Thomas Jefferson to Henry Lee, 8 May 1825 (abridged)

“When forced, therefore, to resort to arms for redress, an appeal to the tribunal of the world was deemed proper for our justification. This was the object of the Declaration of Independence. Not to find out new principles, or new arguments, never before thought of, not merely to say things which had never been said before; but to place before mankind the common sense of the subject, in terms so plain and firm as to command their assent, and to justify ourselves in the independent stand we are compelled to take.
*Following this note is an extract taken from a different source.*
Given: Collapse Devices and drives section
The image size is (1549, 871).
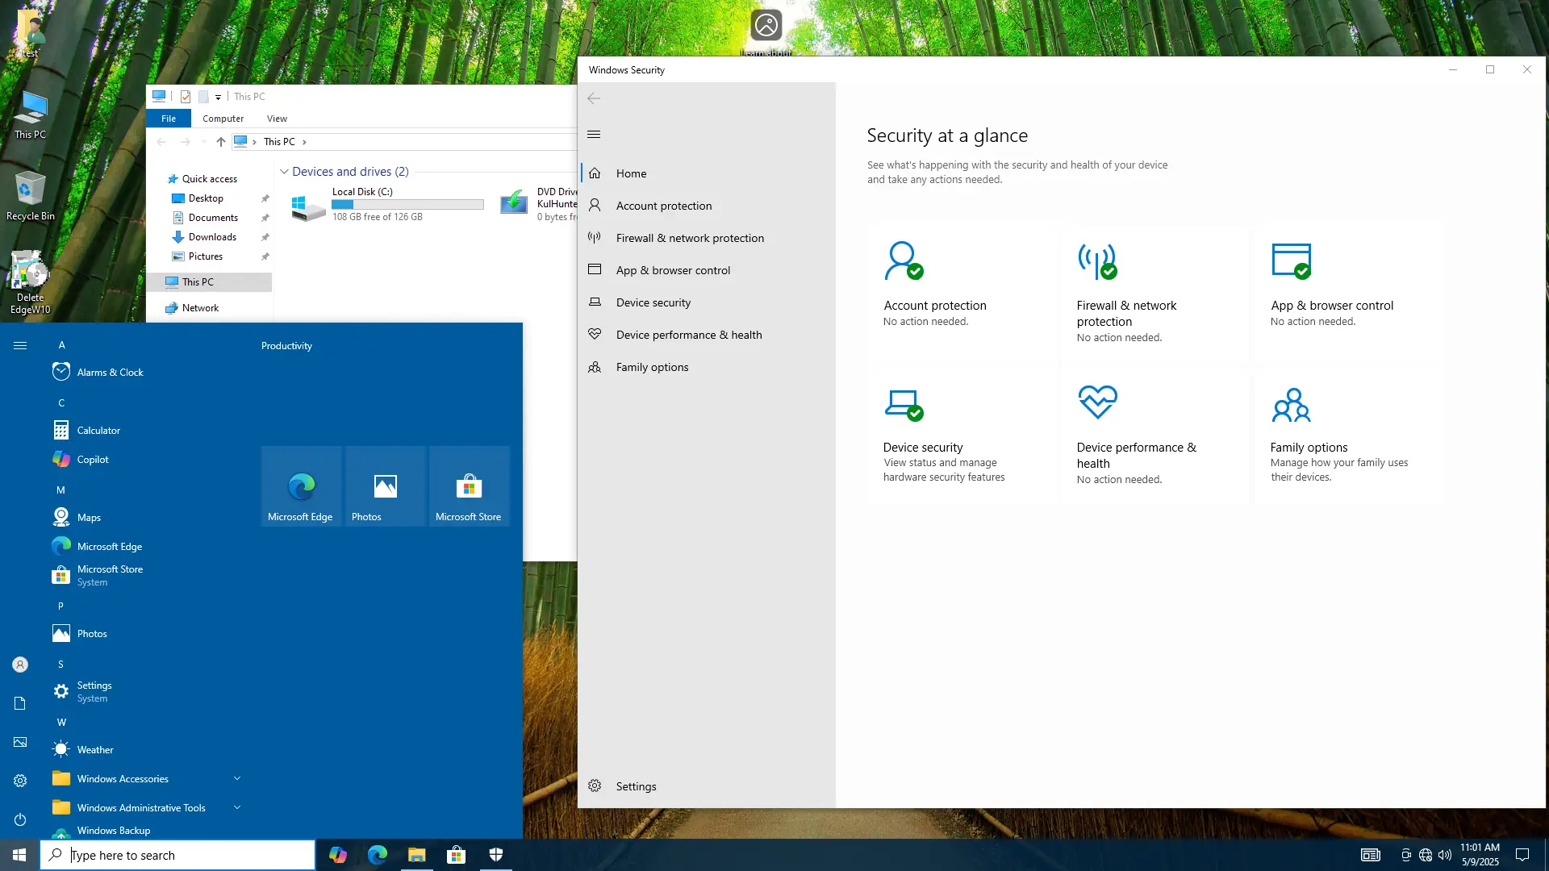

Neither aiming at originality of principle or sentiment, nor yet copied from any particular and previous writing, it was intended to be an expression of the American mind, and to give to that expression the proper tone and spirit called for by the occasion…All its authority rests then on the harmonizing sentiments of the day, whether expressed in conversation, in letters, printed essays, or in the elementary books of public right, as Aristotle, Cicero, Locke, Sidney, &c. …”

Benjamin Rush to John Adams, 20 July 1811 (excerpt from first paragraph)

“Do you recollect your memorable speech upon the Day on which the Vote was taken? Do you recollect the pensive and awful silence which pervaded the house when we were called up, one after another, to the table of the President of Congress, to subscribe what was believed by many at that time to be our own death warrants? The Silence & the gloom of the morning were interrupted I well recollect only for a moment by Col: Harrison of Virginia who said to Mr Gerry at the table, “I shall have a great advantage over you Mr: Gerry when we are all hung for what we are now doing. From the size and weight of my body I shall die in a few minutes, but from the lightness of your body you will dance in the air an hour or two before you are dead.” This Speech procured a transient smile, but it was soon succeeded by the Solemnity with which the whole business was conducted.”

Letter from John Adams to H. Niles, 13 February 1818 (excerpt)

“But what do we mean by the American Revolution? Do we mean the American war? The Revolution was effected before the war commenced. The Revolution was in the minds and hearts of the people; a change in their religious sentiments of their duties and obligations… This radical change in the principles, opinions, sentiments, and affections of the people, was the real American Revolution.”